With Synadia, you know, we allow systems to be either push or pull. That's kinda one of our superpowers at the connectivity layer. Meaning that I could simply say, hey. Whenever this data changes, just let all of the inference endpoints know so that they don't even have to ask. They actually have the data locally for them.
When we moved on from prompt augmentation and looked at the model traversal, we believe that there would be multiple models, traversal and flow. For example, in a connected car, right, we might be talking to an LLM within the cloud, which might access multiple models for, you know, different types of operations that might be on the vehicle, might be on cell towers, might be in the cloud. You don't necessarily know where they are. And now in 2025, you know, agentic AI and the promise of what this is going to bring, it has similar challenges that Synadia is extremely well suited to solve for the largest AI companies in the world. The same things.

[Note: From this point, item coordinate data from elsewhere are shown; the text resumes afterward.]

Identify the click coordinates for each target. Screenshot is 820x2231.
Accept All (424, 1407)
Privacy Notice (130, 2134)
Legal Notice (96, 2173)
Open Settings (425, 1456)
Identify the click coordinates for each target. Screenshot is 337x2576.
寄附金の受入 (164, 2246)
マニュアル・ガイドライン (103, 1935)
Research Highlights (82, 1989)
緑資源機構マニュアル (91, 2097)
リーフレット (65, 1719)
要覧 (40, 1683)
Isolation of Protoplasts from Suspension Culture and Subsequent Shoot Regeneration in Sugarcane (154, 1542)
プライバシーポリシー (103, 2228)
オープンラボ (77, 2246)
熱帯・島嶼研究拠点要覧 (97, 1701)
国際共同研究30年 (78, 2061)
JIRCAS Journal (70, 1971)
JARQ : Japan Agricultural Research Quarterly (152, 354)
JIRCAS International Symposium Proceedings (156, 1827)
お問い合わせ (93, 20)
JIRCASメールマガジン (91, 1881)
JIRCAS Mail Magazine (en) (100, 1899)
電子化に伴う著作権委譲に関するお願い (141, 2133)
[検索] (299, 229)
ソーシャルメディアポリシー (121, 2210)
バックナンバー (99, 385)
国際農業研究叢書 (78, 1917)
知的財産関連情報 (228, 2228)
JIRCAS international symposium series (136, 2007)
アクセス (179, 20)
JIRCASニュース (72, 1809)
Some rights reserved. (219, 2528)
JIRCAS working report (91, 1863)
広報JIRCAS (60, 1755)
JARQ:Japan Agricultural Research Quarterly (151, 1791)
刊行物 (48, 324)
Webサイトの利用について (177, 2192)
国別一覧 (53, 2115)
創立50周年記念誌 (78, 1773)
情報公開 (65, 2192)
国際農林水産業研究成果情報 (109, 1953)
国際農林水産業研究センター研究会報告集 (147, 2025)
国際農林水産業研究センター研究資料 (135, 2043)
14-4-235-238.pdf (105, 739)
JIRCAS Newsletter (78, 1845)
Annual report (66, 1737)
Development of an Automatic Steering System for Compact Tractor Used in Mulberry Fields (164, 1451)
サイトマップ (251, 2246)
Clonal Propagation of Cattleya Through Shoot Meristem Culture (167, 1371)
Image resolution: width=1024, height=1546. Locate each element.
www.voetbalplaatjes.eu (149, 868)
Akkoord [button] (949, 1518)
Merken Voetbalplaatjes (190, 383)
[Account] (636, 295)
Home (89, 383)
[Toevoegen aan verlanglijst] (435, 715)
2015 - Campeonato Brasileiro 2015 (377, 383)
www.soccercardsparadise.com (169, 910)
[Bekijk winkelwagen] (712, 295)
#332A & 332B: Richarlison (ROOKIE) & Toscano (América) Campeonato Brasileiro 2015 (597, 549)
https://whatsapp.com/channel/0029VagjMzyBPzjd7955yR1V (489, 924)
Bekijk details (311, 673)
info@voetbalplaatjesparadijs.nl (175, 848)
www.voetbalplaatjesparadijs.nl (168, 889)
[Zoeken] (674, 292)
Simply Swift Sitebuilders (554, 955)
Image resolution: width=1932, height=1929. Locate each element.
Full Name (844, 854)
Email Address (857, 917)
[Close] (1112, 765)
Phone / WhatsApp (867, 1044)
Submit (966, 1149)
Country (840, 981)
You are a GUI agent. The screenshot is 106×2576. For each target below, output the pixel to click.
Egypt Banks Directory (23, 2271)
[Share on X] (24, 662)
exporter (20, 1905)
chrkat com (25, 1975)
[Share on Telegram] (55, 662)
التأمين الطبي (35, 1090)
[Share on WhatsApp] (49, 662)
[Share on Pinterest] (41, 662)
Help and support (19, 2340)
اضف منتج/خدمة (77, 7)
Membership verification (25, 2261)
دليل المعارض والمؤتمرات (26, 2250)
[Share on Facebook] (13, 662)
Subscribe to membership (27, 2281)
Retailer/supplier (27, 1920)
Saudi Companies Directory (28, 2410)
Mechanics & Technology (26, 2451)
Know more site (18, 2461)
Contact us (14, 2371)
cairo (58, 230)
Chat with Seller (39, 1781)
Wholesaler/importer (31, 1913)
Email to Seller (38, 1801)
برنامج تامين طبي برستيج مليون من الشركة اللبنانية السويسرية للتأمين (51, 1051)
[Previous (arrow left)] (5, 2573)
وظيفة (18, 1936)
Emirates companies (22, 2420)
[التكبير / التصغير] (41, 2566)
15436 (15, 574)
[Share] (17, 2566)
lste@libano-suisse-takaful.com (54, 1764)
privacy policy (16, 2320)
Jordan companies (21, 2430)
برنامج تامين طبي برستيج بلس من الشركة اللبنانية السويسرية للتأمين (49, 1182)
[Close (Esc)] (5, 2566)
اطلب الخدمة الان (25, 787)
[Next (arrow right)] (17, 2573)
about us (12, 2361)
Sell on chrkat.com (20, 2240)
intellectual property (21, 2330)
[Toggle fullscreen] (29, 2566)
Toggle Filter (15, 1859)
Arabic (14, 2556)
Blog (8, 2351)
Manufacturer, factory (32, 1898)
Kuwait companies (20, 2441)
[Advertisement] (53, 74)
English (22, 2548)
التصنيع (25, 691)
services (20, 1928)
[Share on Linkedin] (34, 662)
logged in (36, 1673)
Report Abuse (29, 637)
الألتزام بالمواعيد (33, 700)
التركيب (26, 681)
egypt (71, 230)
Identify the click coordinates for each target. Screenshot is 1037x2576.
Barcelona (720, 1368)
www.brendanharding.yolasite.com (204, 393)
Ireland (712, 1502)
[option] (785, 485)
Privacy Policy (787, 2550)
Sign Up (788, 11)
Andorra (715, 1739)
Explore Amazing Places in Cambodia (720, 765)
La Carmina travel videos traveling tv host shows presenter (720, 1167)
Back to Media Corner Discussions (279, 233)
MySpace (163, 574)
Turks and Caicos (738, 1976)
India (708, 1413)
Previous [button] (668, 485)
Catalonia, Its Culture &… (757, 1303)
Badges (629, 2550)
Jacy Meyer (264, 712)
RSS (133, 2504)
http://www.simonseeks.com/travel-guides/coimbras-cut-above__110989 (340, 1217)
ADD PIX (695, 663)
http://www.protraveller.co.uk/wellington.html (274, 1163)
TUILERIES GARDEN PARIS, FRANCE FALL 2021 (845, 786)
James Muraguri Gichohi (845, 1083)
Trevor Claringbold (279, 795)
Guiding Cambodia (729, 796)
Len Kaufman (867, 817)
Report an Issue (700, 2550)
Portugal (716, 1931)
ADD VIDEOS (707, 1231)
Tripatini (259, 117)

Right? Location independence, end to end communications, agile and dynamic systems that are secure across all topologies. We also started to see a manufacturing renaissance, and we'll hear more about this later within the conference. But combining information flows with low level device information from MQTT devices, for example, allows this notion of manufacturing to combine both low level data processing at the device level with higher level information processing. Not to mention the fact that the physical embodiment of AI that is rapidly progressing beyond anything that I thought was going to happen within the next couple of years is, again, kind of keeping the the renaissance moving forward.
And finally, fleet management and edge. As we discussed earlier, from factories to cars to cafes to toothbrushes, everything securely connected, everything dynamic and agile, everything observable, from tens to hundreds of thousands to millions of managed items within a fleet. In closing, no time in history is like the present. The amount of progress and innovation is an all-time high. The technology ecosystem is moving at a faster pace than I've ever seen in my career.
As much as the rules shifted and changed as we made a shift from data center to cloud and cloud native, there'll be an even bigger transition to edge native. Longtime NATS users will want to explore workloads and connectors, make sure you're getting the most out of microservices, k v streams, and object stores. For new users, now is a great time to explore what Synadia has to offer and design a modern edge aware system that innovates and can be delivered in days, not months or years. There is a massive and dramatic shift in distributed systems design caused by edge and now AI, and Synadia’s technologies can help companies and individuals deliver innovation faster. Thanks again for joining us.
I truly hope you enjoy the conference.